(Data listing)
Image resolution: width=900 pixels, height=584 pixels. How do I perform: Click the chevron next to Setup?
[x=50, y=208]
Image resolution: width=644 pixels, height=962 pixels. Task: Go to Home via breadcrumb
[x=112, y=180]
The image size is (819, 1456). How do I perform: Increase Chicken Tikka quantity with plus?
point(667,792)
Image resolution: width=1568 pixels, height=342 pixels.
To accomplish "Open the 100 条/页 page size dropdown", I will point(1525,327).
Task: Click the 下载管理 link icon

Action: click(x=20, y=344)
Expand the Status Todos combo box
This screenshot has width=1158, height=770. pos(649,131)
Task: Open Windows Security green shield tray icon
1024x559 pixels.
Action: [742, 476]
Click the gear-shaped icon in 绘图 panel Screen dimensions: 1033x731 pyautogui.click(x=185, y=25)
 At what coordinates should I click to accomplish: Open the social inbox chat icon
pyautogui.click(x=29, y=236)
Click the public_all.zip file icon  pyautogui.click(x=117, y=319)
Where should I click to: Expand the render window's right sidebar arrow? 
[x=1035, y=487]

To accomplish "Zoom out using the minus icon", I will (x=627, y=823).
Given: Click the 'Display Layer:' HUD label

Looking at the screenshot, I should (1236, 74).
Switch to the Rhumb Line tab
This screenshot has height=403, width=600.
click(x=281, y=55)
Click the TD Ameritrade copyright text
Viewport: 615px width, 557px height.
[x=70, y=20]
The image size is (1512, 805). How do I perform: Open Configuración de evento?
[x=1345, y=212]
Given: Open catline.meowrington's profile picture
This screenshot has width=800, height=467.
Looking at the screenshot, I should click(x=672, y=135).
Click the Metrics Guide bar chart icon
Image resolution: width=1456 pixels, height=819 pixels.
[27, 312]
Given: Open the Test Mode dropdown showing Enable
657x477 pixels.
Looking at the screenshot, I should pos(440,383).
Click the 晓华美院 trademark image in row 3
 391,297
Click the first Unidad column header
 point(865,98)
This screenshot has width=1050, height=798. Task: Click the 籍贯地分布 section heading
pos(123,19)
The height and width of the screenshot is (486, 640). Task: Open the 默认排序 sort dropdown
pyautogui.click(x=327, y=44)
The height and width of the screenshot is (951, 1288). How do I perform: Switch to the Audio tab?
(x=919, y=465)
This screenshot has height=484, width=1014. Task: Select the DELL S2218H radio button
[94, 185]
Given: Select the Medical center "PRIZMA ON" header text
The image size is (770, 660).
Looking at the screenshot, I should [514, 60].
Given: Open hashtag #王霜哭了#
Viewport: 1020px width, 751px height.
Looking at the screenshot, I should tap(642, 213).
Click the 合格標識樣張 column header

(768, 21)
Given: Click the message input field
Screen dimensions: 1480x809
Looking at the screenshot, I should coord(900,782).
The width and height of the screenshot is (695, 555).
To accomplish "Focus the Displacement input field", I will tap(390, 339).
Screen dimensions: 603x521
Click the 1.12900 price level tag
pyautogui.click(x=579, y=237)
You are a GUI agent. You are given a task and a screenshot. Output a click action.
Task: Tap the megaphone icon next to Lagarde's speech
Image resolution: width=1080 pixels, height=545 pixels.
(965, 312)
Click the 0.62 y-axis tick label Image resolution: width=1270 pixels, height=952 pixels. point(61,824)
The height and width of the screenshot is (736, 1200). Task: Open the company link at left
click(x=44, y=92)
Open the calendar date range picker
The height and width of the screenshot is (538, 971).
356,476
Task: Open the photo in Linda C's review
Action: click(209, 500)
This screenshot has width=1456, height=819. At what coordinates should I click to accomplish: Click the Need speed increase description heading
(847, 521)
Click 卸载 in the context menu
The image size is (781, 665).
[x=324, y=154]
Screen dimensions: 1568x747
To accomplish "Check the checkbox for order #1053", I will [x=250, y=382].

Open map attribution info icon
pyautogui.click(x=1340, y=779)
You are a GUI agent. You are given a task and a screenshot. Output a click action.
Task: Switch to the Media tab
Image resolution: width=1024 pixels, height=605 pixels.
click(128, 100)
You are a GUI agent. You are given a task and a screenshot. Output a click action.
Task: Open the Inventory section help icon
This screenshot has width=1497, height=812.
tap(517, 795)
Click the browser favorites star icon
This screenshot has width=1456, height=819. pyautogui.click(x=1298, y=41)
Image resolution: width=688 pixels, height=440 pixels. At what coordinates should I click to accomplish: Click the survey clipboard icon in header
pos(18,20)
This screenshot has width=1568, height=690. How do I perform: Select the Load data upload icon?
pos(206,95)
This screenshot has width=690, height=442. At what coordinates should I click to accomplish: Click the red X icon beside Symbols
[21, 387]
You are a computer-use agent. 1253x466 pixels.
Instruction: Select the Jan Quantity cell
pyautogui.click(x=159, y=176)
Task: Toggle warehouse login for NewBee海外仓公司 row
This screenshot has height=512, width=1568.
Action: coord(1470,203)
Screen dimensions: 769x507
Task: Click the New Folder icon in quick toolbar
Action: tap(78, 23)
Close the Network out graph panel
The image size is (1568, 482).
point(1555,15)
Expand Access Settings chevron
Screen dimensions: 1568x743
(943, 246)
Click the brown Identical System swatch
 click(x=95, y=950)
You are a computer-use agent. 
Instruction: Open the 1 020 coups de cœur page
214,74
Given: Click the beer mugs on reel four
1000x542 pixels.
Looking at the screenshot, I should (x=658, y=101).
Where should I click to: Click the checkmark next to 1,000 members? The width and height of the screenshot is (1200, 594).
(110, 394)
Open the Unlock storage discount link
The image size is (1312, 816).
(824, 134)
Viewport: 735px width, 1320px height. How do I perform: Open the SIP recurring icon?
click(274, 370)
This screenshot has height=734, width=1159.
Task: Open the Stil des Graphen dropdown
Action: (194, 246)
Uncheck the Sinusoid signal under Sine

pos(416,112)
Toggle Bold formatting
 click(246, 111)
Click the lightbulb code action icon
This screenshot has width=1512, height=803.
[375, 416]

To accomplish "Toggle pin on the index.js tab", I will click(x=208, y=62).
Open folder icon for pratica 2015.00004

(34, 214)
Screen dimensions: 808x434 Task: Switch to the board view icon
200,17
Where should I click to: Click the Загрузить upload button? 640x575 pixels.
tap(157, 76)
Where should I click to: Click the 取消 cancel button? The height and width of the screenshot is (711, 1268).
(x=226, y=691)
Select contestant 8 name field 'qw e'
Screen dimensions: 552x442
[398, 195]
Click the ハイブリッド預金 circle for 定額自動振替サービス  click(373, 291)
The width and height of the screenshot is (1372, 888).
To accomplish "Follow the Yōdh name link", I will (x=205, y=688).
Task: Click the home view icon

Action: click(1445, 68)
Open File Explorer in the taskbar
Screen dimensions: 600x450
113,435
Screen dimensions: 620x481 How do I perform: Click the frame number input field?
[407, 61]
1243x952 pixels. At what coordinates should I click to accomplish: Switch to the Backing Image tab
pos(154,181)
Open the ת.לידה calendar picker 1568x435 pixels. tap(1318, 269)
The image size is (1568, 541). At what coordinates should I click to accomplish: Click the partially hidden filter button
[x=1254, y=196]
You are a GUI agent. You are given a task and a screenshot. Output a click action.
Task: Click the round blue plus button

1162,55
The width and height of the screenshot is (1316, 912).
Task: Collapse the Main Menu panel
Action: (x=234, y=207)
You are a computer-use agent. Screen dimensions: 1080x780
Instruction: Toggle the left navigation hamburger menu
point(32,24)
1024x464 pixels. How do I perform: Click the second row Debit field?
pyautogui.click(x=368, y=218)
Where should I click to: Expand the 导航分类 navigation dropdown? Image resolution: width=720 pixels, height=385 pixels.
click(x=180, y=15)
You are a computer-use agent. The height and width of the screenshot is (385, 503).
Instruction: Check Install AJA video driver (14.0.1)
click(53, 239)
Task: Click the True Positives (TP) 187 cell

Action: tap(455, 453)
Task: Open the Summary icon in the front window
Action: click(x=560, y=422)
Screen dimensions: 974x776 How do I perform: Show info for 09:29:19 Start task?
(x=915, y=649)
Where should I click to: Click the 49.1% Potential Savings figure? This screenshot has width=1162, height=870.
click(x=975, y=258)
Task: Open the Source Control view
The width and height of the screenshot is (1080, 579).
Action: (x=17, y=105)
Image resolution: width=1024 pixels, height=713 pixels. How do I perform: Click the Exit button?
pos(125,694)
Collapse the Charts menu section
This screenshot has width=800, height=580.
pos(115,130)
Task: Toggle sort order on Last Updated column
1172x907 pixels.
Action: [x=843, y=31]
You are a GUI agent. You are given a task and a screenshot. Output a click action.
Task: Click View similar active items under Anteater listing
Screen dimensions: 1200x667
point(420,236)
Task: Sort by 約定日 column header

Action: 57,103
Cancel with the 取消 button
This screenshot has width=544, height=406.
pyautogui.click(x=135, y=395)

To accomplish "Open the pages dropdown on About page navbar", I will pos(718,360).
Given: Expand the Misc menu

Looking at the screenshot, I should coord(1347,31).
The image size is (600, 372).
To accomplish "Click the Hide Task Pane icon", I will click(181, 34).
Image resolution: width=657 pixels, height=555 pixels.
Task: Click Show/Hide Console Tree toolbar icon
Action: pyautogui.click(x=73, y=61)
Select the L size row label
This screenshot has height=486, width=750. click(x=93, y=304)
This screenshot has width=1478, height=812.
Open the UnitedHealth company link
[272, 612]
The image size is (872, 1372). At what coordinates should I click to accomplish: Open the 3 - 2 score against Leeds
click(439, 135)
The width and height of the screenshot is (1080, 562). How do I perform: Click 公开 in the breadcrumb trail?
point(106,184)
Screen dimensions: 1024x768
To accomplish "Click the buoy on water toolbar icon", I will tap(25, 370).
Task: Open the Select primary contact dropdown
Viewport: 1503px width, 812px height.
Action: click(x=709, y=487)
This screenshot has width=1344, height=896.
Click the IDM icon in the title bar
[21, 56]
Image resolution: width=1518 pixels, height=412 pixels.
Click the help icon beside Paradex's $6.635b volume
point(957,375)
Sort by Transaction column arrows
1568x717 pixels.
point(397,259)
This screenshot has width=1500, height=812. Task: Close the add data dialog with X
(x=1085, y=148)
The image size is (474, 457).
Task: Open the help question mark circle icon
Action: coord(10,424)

Task goal
Rewrite the data from the line with "Where should I click to: Click the 取消" to the line with "Action: click(x=560, y=422)", putting "How can I" in place of "How do I perform" and leaving everything else as it is. Return only those lines.

Solution to this task
Where should I click to: Click the 取消 cancel button? The height and width of the screenshot is (711, 1268).
(x=226, y=691)
Select contestant 8 name field 'qw e'
Screen dimensions: 552x442
[398, 195]
Click the ハイブリッド預金 circle for 定額自動振替サービス  click(373, 291)
The width and height of the screenshot is (1372, 888).
To accomplish "Follow the Yōdh name link", I will (x=205, y=688).
Task: Click the home view icon

Action: click(1445, 68)
Open File Explorer in the taskbar
Screen dimensions: 600x450
113,435
Screen dimensions: 620x481 How can I: Click the frame number input field?
[407, 61]
1243x952 pixels. At what coordinates should I click to accomplish: Switch to the Backing Image tab
pos(154,181)
Open the ת.לידה calendar picker 1568x435 pixels. tap(1318, 269)
The image size is (1568, 541). At what coordinates should I click to accomplish: Click the partially hidden filter button
[x=1254, y=196]
You are a GUI agent. You are given a task and a screenshot. Output a click action.
Task: Click the round blue plus button

1162,55
The width and height of the screenshot is (1316, 912).
Task: Collapse the Main Menu panel
Action: (x=234, y=207)
You are a computer-use agent. Screen dimensions: 1080x780
Instruction: Toggle the left navigation hamburger menu
point(32,24)
1024x464 pixels. How can I: Click the second row Debit field?
pyautogui.click(x=368, y=218)
Where should I click to: Expand the 导航分类 navigation dropdown? Image resolution: width=720 pixels, height=385 pixels.
click(x=180, y=15)
You are a computer-use agent. The height and width of the screenshot is (385, 503).
Instruction: Check Install AJA video driver (14.0.1)
click(53, 239)
Task: Click the True Positives (TP) 187 cell

Action: tap(455, 453)
Task: Open the Summary icon in the front window
Action: click(x=560, y=422)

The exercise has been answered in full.